As we know, humans are extremely concerned about the threat of artificial intelligence - there are many incarnations of this primal fear in popular culture, from Terminator to GLaDOS.
But Midjourney and other similar platforms are different. They are capable of creating art, of generating beautiful images from a simple set of words. Or, is it art? And what are we on the next stage of replacing humans with machines? Nah, we don't think so. It seems to us that this curious revolution may also play into the hands of filmmakers. How exactly? Today we'll try to figure it out by comparing the two Midjourney and Dell-E 2 platforms. Get ready, it's going to be interesting and insanely beautiful.
Why is it cool?
Both platforms became available in July of this year and have created a furor online. Users began to produce hundreds and thousands of images every day. All because of the simple principle of work: artificial intelligence creates pictures based on natural language.

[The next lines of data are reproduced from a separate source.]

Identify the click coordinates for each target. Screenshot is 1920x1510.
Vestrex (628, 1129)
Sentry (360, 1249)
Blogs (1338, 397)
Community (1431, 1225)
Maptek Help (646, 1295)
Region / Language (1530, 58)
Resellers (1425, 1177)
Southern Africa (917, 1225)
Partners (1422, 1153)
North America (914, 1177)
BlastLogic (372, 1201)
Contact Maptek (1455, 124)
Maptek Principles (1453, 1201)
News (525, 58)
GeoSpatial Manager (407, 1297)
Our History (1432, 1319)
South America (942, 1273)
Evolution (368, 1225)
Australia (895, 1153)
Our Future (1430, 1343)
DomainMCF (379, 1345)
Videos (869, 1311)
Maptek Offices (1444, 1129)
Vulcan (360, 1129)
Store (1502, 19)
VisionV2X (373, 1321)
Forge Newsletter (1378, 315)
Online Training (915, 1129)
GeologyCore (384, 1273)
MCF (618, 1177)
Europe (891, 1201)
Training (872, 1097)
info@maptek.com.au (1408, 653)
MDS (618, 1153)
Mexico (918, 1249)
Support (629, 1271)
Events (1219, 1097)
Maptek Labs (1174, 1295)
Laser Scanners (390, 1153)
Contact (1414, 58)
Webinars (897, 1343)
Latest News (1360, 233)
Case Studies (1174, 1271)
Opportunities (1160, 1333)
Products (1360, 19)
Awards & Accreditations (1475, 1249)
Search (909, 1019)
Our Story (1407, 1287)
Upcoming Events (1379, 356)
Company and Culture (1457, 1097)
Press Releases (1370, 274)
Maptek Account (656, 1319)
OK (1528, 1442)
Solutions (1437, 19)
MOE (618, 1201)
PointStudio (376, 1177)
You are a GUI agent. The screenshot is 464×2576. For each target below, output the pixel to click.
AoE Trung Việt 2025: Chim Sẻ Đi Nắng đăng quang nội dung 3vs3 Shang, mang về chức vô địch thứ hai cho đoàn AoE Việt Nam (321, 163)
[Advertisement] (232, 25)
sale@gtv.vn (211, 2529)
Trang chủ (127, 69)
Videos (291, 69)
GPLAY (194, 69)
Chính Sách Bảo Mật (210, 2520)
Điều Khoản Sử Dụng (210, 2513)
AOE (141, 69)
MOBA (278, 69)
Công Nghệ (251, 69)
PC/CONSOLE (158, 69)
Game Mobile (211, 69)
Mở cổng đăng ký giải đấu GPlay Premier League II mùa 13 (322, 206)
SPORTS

You enter a sentence - you get a picture.
The simplicity and accessibility excited the community, leading to controversy and fears that AI will soon completely replace designers and artists. However, after using both platforms, we can't be sure that designers, VFX artists, and visual creators will be out of work. We see another option: professionals will be able to use Midjourney and Dell-E 2 as a tool for optimization and simple convenience. After all, we have long been used to Photoshop, which at one time also changed the process of photo processing.
So, these programs work quite simply. In the case of Midjourney, everything is prosaic, especially for those who are familiar with the cross-platform messenger Discord. You have two options to choose from: buy paid access in the form of a subscription (prices start at $10), or take your chances and request free access to the open beta, but keep in mind that the platform is now at a high temperature and waiting time may be quite long. Once you gain access to Discord, one way or another, you can try out the power of the neural network by simply describing the image you'd like to get. A couple of seconds and voila, Midjourney will generate four picture variations. Keep in mind that if you do wait for free access, you'll have to work in a general chat room with other users where the flow of requests and pictures never stops. As a consequence, navigation can become a problem.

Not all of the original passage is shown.